Il Papa: "Condanno gli abusi sessuali dei preti"

Come nel recente viaggio negli Usa Benedetto XVI, sull'aereo alla volta dell'Australia, si scaglia contro gli scandali sessuali nella Chiesa: "Incompatibili con il sacerdozio". E sulla Gmg di Sidney: "E' una grande festa della fede"

Roma - "Essere prete è incompatibile con gli abusi sessuali, con questo comportamento che contraddice la santità". Lo ha detto il Papa sull’aereo che lo porta in Australia per la giornata mondiale della gioventù di Sidney, rispondendo alla domanda se ha intenzione di chiedere scusa agli australiani per gli abusi sessuali commessi da alcuni sacerdoti in Australia, come ha fatto recentemente negli Stati Uniti. Il Papa ha ricordato che negli Usa è stato "portato a parlare degli abusi per la centralità del tema in America. Anche in Australia sarà lo stesso". "È essenziale per la Chiesa rappacificare, prevenire, aiutare e vedere la colpa insita in questo problema - insiste Benedetto XVI - deve essere chiaro che il vero sacerdozio non è compatibile con gli abusi sessuali perché i preti sono al servizio di nostro Signore".
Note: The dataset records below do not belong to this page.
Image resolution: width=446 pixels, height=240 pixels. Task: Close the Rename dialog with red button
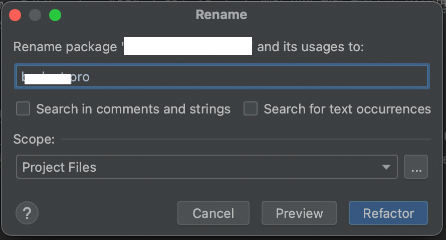click(15, 15)
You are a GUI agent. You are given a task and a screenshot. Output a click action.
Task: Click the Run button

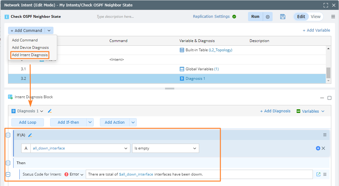255,17
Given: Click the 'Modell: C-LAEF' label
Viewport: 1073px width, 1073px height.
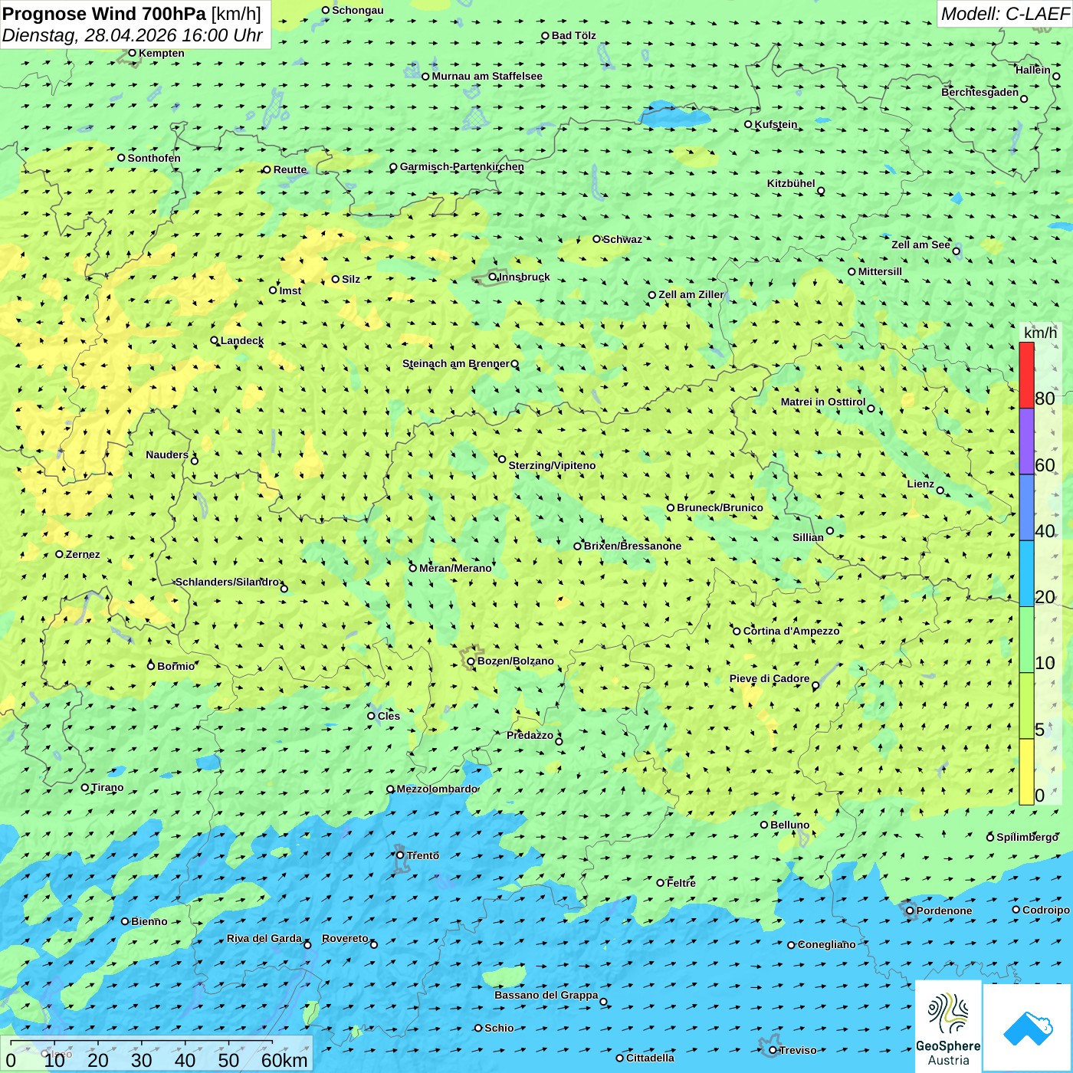Looking at the screenshot, I should [x=1004, y=14].
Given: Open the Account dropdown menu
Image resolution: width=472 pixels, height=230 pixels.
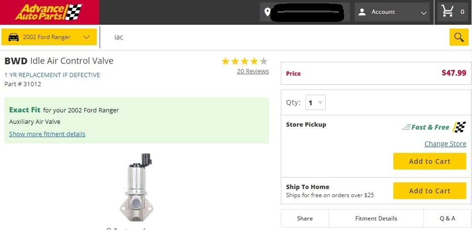Looking at the screenshot, I should [423, 12].
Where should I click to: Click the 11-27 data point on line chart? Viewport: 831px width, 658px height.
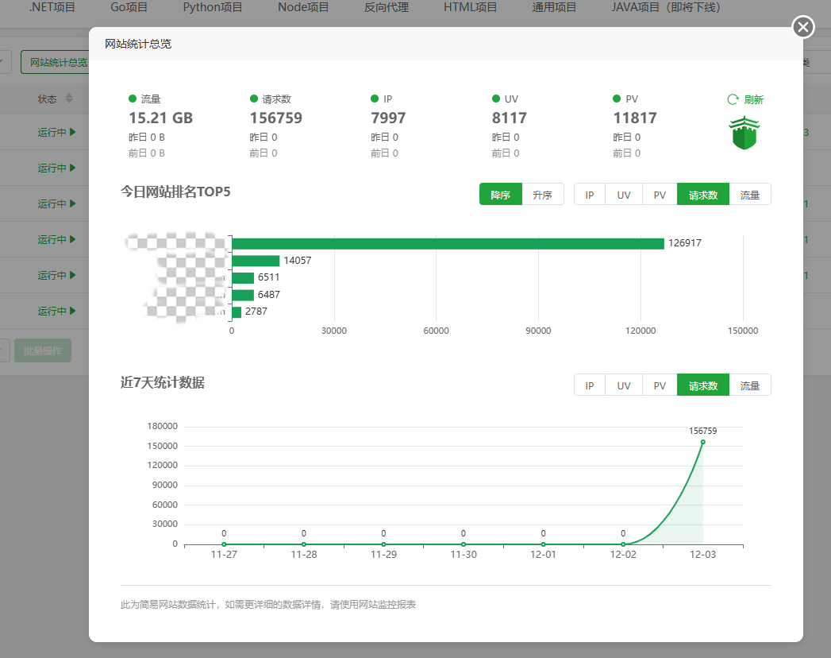tap(224, 544)
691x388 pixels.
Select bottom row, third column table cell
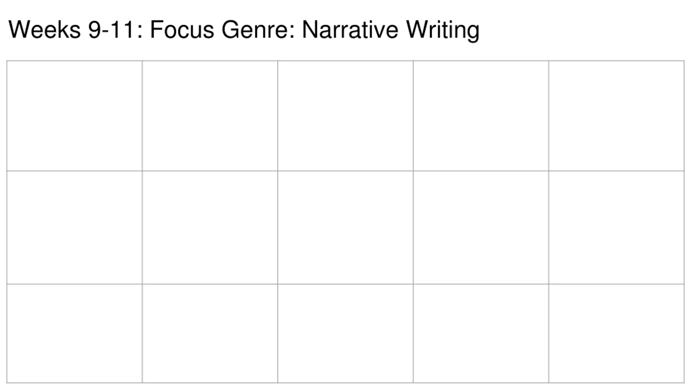tap(346, 333)
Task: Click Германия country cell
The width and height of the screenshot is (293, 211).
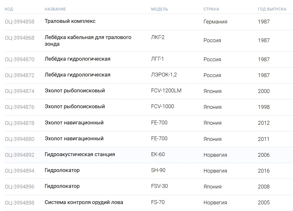Action: click(x=215, y=22)
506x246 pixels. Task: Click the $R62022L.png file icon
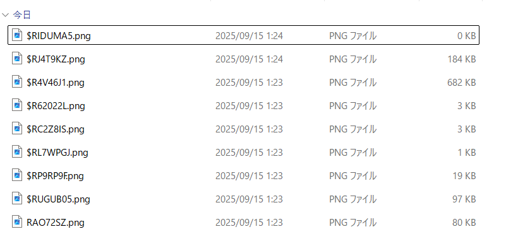point(17,105)
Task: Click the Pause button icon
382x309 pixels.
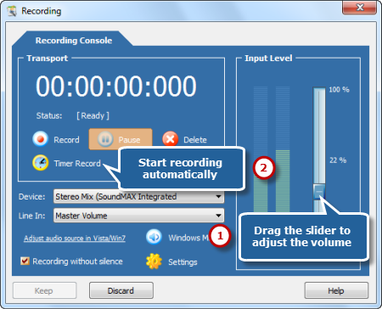Action: (x=105, y=139)
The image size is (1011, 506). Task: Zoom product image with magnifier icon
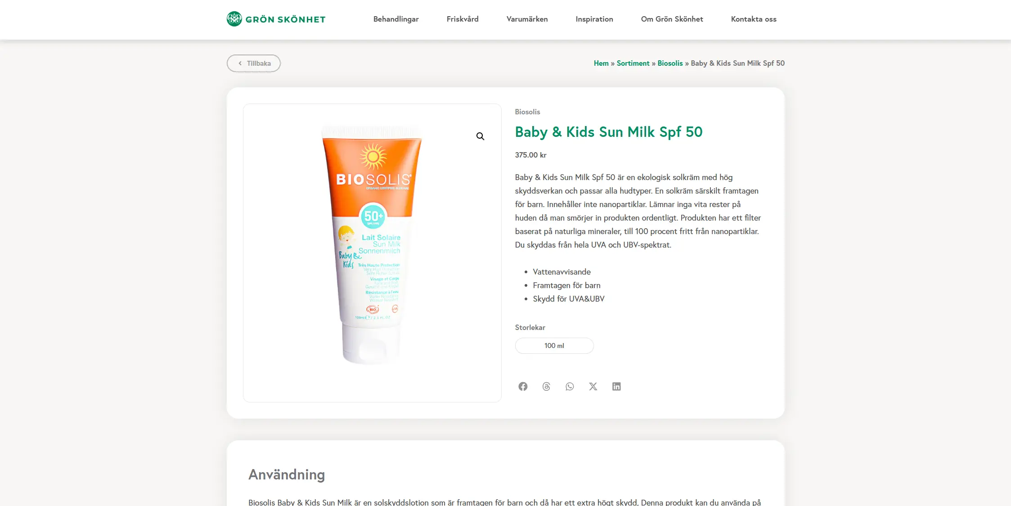click(x=480, y=136)
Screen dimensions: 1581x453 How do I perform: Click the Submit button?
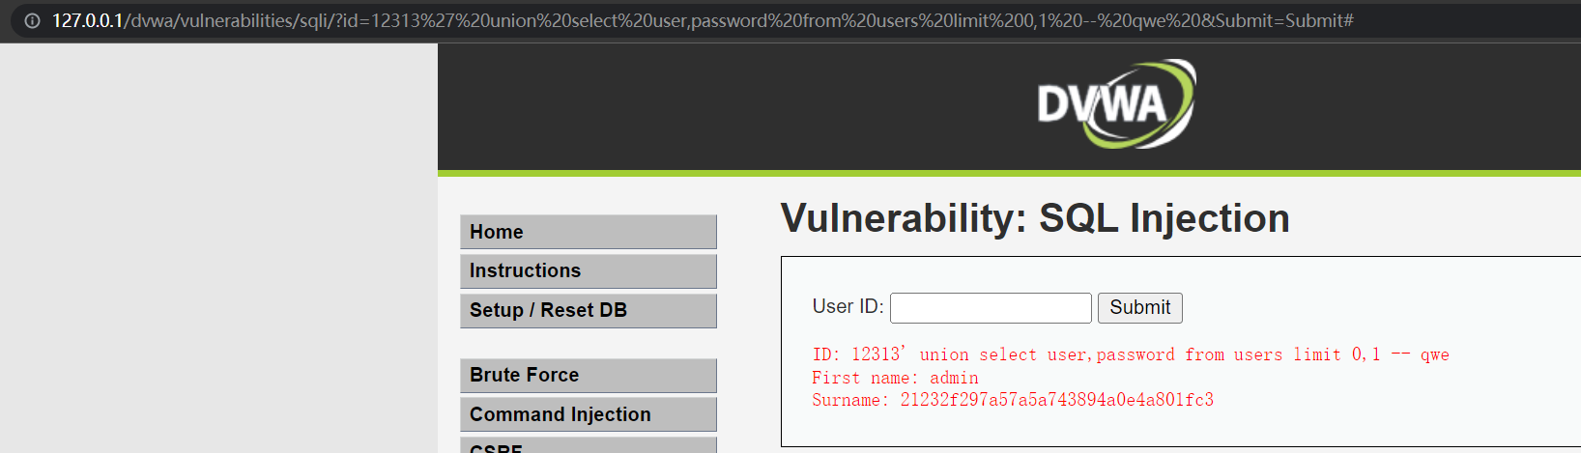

Ecologia I "politici e i tecnici" devono "essere capaci di rispondere alla grande sfida ecologica e di essere altezza di questa sfida" ha detto ancora il Papa sull’aereo, interpellato dai giornalisti sui risultati del recente G8 circa i cambiamenti climatici e l’ecologica. La tematica ecologica, ha detto il Papa, "sarà molto presente in questa Gmg perché lo Spirito Santo è creazione e c’è una nostra responsabilità nei confronti della Creazione: non ho la pretesa di intervenire su questioni tecniche e politiche, ma la Chiesa deve dare gli impulsi essenziali perché la politica sia capace di rispondere a questa grande sfida. Dobbiamo riscoprire la nostra responsabilità - ha aggiunto -, trovare la capacità etica per uno stile di vita, necessario se vogliamo cambiare e risolvere e trovare soluzioni positive. Dobbiamo risvegliare le coscienze, vedere il grande contesto - ha concluso - ma le risposte le devono trovare la politica e gli specialisti".

La Gmg "È con sentimenti di grande gioia che il Papa va in Australia per la giornata mondiale della gioventù, che non è semplicemente un avvenimento di massa, ma una grande festa della fede e apre nuove frontiere di unione tra le culture". Benedetto XVI lo ha detto sull’aereo che lo conduce a Sydney per la 23esima Gmg aggiungendo anche di considerare "ancora valida" la formula di questi raduni di massa cattolici. "Mi sembra - ha detto - una formula valida perché da diverse parti della Terra andiamo avanti verso Cristo e spero che sia una formula anche per il futuro".